Bureau des enquêtes indépendantes : la Ligue des droits et libertés critique son bilan

En prévision du dépôt d’un projet de loi sur le Bureau des enquêtes indépendantes (BEI) annoncé par la ministre de la Sécurité publique, Geneviève Guilbault, la Ligue des droits et libertés (LDL) rend public un bilan alternatif et critique des trois premières années d’activité du BEI.

«Le BEI n’est ni véritablement indépendant du milieu policier, ni transparent, ni impartial.
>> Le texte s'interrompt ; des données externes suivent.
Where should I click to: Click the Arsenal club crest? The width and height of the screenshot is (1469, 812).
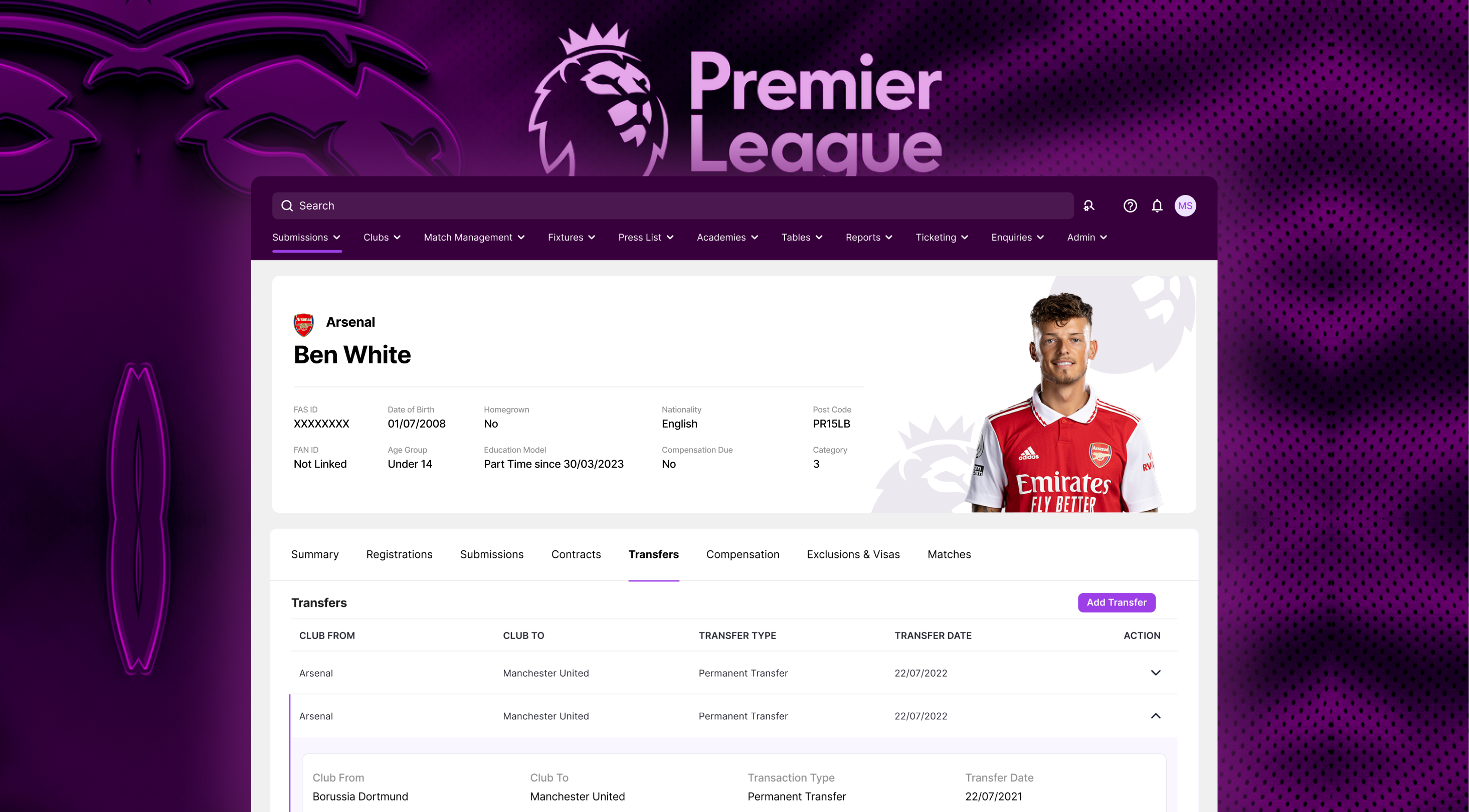pos(303,324)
C’est la conclusion à laquelle nous arrivons dans le bilan… Regards critiques sur les trois premières années d’activité du Bureau des enquêtes indépendantes… Mme Guilbault doit impérativement en tenir compte dans son projet de loi», déclare Eve-Marie Lacasse, porte-parole de la LDL.
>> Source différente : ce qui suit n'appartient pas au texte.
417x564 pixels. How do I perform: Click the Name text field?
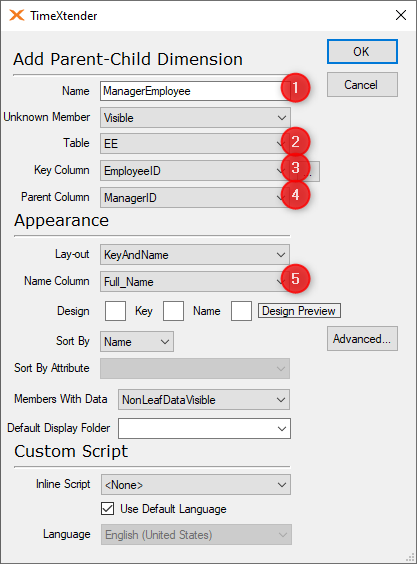[195, 91]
Selon le bilan présenté par l’organisme de défense des droits, l’indépendance du BEI est compromise pour les raisons suivantes :

  • le BEI dépend du corps de police impliqué pour le déclenchement d’une enquête indépendante;
  • les enquêteurs du BEI sont en majorité issus du milieu policier;
  • le BEI dépend des services de soutien de la SQ, du SPVM et du SPVQ dans presque toutes ses enquêtes indépendantes;
  • des représentants du milieu policier sont impliqués dans le processus de nomination de la direction du BEI;
  • la SQ est impliquée dans le processus de nomination des enquêteurs du BEI;
  • la seule source d’information des communiqués qui annoncent le déclenchement d’une enquête indépendante provient du corps de police impliqué dans la blessure ou la mort d’une personne lors de l’intervention policière.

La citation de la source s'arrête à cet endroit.